[[ Available data, beginning ]]

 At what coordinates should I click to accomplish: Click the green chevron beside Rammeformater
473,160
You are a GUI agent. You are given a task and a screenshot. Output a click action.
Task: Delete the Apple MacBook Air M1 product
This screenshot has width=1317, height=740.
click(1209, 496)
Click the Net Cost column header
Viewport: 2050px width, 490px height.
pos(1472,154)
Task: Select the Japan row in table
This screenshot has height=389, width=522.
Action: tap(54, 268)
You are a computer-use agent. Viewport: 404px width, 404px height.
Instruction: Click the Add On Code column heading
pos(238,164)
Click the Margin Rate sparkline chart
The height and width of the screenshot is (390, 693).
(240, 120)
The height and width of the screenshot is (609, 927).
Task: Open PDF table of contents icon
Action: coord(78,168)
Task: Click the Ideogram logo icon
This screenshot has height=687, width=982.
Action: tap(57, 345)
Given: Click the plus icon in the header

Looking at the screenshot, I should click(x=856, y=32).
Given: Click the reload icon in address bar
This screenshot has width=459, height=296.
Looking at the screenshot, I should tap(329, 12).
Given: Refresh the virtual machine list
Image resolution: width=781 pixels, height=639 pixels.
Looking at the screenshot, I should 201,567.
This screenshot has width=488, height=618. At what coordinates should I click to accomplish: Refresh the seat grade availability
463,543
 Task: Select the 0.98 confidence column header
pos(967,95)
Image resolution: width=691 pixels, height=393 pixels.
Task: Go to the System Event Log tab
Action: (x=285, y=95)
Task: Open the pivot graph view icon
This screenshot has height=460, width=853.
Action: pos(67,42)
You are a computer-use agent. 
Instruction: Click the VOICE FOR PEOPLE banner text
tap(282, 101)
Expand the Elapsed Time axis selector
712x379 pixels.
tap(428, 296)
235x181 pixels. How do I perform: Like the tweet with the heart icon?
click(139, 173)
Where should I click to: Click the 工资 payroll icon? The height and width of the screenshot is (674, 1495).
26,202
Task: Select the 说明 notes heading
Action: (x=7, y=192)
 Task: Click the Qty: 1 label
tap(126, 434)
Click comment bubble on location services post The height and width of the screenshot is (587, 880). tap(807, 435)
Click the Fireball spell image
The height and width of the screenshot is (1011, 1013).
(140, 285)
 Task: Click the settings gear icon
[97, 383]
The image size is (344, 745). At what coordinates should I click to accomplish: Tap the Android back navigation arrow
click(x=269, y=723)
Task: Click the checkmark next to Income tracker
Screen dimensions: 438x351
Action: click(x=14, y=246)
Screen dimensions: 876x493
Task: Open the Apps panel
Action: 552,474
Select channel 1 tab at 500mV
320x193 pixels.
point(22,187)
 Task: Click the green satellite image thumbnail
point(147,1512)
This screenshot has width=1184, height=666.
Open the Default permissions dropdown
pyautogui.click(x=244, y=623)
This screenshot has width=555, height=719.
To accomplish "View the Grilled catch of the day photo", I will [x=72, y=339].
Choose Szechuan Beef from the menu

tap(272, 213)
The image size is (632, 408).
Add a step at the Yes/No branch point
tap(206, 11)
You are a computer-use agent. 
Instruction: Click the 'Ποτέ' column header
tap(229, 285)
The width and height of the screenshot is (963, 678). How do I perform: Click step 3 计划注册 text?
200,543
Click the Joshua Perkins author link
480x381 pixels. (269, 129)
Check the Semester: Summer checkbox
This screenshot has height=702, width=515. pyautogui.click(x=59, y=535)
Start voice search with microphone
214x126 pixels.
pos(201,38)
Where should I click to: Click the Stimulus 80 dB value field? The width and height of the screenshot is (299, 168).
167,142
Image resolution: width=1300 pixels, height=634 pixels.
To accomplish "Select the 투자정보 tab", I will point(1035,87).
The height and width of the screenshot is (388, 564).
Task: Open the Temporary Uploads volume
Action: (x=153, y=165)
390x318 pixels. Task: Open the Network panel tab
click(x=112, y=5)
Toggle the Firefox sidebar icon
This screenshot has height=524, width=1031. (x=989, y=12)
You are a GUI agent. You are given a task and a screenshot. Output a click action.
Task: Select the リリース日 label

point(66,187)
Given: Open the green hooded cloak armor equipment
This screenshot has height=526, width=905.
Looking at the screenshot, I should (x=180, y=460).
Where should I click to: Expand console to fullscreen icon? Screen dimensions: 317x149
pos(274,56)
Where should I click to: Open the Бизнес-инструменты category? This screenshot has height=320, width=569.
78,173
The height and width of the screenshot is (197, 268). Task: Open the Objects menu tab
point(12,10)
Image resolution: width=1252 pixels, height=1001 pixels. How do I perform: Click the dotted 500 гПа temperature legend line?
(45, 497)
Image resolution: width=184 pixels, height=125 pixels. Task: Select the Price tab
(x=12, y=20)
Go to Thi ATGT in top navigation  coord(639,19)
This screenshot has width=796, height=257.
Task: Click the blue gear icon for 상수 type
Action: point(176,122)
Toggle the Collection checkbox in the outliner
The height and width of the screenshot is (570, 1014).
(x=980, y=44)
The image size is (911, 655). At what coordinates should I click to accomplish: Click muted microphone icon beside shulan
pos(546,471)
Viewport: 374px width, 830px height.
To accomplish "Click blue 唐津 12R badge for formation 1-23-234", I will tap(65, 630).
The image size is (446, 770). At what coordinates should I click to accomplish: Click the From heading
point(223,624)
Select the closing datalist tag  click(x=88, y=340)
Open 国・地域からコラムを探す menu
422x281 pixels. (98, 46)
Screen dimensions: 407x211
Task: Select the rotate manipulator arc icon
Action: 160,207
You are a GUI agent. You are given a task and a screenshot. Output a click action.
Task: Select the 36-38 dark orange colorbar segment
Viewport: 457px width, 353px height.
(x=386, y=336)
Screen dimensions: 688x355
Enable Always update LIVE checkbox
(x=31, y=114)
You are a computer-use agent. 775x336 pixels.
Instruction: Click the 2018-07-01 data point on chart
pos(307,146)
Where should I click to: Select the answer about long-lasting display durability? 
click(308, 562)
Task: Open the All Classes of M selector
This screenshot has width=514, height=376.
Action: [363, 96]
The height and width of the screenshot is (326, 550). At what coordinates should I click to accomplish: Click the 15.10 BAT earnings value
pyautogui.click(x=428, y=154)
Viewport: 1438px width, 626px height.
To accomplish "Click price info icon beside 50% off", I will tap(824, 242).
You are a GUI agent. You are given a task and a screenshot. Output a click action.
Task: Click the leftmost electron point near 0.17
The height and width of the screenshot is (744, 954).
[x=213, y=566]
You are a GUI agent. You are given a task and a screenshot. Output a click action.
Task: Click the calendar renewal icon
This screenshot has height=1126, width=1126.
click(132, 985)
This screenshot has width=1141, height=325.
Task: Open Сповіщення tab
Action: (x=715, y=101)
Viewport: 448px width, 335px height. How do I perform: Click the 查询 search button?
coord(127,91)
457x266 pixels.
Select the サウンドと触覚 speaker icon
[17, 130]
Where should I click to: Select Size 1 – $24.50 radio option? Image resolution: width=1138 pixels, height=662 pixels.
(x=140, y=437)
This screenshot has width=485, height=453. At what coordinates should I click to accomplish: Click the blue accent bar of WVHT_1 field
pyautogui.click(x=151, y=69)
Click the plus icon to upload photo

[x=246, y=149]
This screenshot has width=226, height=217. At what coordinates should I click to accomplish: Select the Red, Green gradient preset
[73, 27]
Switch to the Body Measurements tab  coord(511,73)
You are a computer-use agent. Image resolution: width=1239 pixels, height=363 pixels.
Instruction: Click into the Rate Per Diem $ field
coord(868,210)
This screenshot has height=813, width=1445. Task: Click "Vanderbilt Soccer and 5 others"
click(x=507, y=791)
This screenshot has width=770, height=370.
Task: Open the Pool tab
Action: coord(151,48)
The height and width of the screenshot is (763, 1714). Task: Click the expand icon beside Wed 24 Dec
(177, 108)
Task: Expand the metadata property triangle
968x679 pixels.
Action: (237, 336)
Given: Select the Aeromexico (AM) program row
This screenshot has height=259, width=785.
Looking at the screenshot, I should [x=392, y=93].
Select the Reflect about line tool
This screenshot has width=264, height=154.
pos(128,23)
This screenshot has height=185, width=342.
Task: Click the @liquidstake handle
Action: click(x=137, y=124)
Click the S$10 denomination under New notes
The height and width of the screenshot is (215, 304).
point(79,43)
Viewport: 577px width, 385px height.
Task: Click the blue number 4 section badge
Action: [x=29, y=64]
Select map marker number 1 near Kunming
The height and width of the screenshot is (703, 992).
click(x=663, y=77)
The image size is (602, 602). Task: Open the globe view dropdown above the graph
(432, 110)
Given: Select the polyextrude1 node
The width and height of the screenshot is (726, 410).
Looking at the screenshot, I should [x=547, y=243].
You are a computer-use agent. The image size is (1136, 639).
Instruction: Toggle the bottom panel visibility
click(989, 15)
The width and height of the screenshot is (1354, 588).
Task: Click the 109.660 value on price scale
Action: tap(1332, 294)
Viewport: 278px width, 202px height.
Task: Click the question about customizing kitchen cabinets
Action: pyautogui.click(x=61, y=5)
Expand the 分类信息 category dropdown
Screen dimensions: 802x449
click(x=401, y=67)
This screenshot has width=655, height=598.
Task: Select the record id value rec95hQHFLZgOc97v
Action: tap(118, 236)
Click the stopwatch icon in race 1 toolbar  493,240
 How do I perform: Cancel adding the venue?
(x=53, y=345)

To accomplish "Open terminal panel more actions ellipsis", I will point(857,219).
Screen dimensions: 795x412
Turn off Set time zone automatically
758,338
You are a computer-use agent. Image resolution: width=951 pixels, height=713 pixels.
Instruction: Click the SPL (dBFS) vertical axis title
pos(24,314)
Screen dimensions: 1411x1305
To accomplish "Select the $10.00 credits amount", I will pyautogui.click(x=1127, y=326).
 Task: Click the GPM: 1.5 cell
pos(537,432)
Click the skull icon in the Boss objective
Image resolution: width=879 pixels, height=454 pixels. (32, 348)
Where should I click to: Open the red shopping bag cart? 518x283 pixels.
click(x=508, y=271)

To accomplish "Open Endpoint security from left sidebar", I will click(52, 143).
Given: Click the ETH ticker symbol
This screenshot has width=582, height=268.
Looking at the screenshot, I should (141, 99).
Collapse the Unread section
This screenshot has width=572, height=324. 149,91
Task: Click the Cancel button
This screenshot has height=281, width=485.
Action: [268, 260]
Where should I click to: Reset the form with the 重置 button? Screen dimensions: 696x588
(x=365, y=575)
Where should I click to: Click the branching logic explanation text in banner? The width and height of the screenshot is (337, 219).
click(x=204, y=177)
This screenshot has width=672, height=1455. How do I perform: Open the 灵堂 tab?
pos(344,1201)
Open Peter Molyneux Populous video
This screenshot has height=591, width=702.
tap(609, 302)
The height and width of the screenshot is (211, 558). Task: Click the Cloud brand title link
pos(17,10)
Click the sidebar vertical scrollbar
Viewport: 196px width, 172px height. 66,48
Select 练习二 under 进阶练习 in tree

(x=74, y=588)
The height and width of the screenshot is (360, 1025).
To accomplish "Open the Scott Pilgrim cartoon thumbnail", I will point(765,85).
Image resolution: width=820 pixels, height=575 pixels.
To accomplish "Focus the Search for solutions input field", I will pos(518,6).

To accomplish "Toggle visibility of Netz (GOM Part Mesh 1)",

[[ Available data, end ]]

How to complete this task: Please output exactly the lines between the one holding "Toggle the Firefox sidebar icon" and the one holding "Select the closing" in the records above, inclusive, and nothing more.

Response area:
Toggle the Firefox sidebar icon
This screenshot has height=524, width=1031. (x=989, y=12)
You are a GUI agent. You are given a task and a screenshot. Output a click action.
Task: Select the リリース日 label

point(66,187)
Given: Open the green hooded cloak armor equipment
This screenshot has height=526, width=905.
Looking at the screenshot, I should (x=180, y=460).
Where should I click to: Expand console to fullscreen icon? Screen dimensions: 317x149
pos(274,56)
Where should I click to: Open the Бизнес-инструменты category? This screenshot has height=320, width=569.
78,173
The height and width of the screenshot is (197, 268). Task: Open the Objects menu tab
point(12,10)
Image resolution: width=1252 pixels, height=1001 pixels. How do I perform: Click the dotted 500 гПа temperature legend line?
(45, 497)
Image resolution: width=184 pixels, height=125 pixels. Task: Select the Price tab
(x=12, y=20)
Go to Thi ATGT in top navigation  coord(639,19)
This screenshot has width=796, height=257.
Task: Click the blue gear icon for 상수 type
Action: point(176,122)
Toggle the Collection checkbox in the outliner
The height and width of the screenshot is (570, 1014).
(x=980, y=44)
The image size is (911, 655). At what coordinates should I click to accomplish: Click muted microphone icon beside shulan
pos(546,471)
Viewport: 374px width, 830px height.
To accomplish "Click blue 唐津 12R badge for formation 1-23-234", I will tap(65, 630).
The image size is (446, 770). At what coordinates should I click to accomplish: Click the From heading
point(223,624)
Select the closing datalist tag  click(x=88, y=340)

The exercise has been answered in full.